Eckehart quotes Christ: ‘He has not wished to make us unto servants, but to call us friends. For a servant knows not what his master wishes.’
Rosenberg does a good job of demonstrating over and over again how northern Europeans tended to take up Gospel against Scripture and Southern European churches tended to take of Scripture against Gospel in their schismatic and hellishly bloody feuds over doctrine.
Eckhart views God as the illuminator, creator and perfector, not the destroyern and a champion of man’s works, not his enslaver.

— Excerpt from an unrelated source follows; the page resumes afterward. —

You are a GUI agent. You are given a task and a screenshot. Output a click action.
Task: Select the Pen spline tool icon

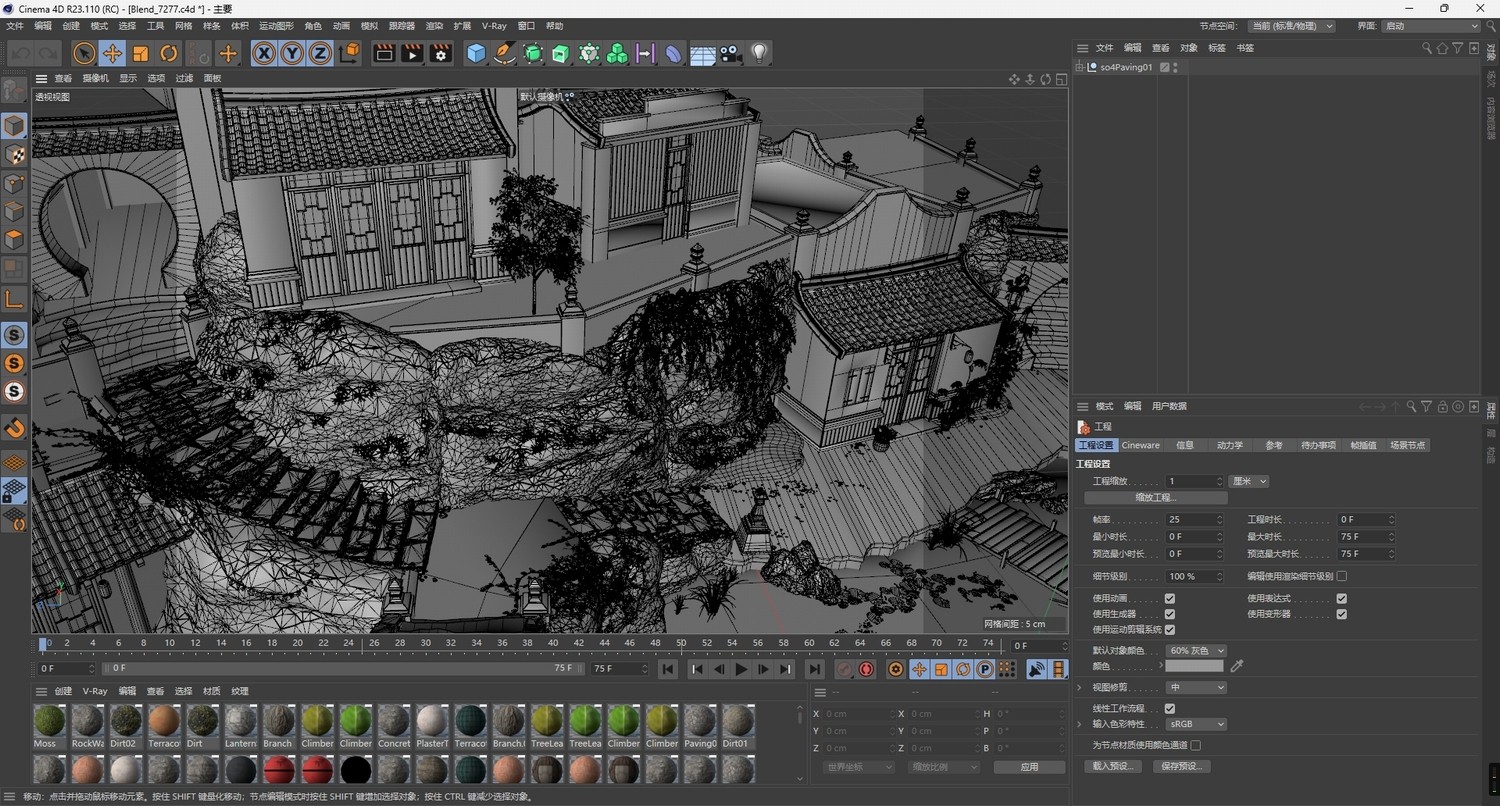(x=504, y=54)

As Rosenberg had earlier demonstrated, the struggles of such as the Arians against the strict religious hierarchy of Dark Age, Rome, and he closed Love and Honor with a strident declaration that Masons, with their humanitarian deism, and the disciples of Paulinism, Jersuitism, were waging war on the soul individually and collectively. He examines Eckehart’s sermons and teachings as at once an upwelling of Arуan spirit against the corruption and materialism of Rome, Africa [He means Egypt here] and the Middle East, in line with the great religious thinkers Thomas Aquinas and Emmanuel Kant, only superior. He also offers an alternative to the descent into the ideals of mercantilism, Masonicism, Jesuitism, and the squalor of “Dostoyevskian man” which he saw as a logical fate befalling a society wedded to the ‘abstract good of Sokrates.”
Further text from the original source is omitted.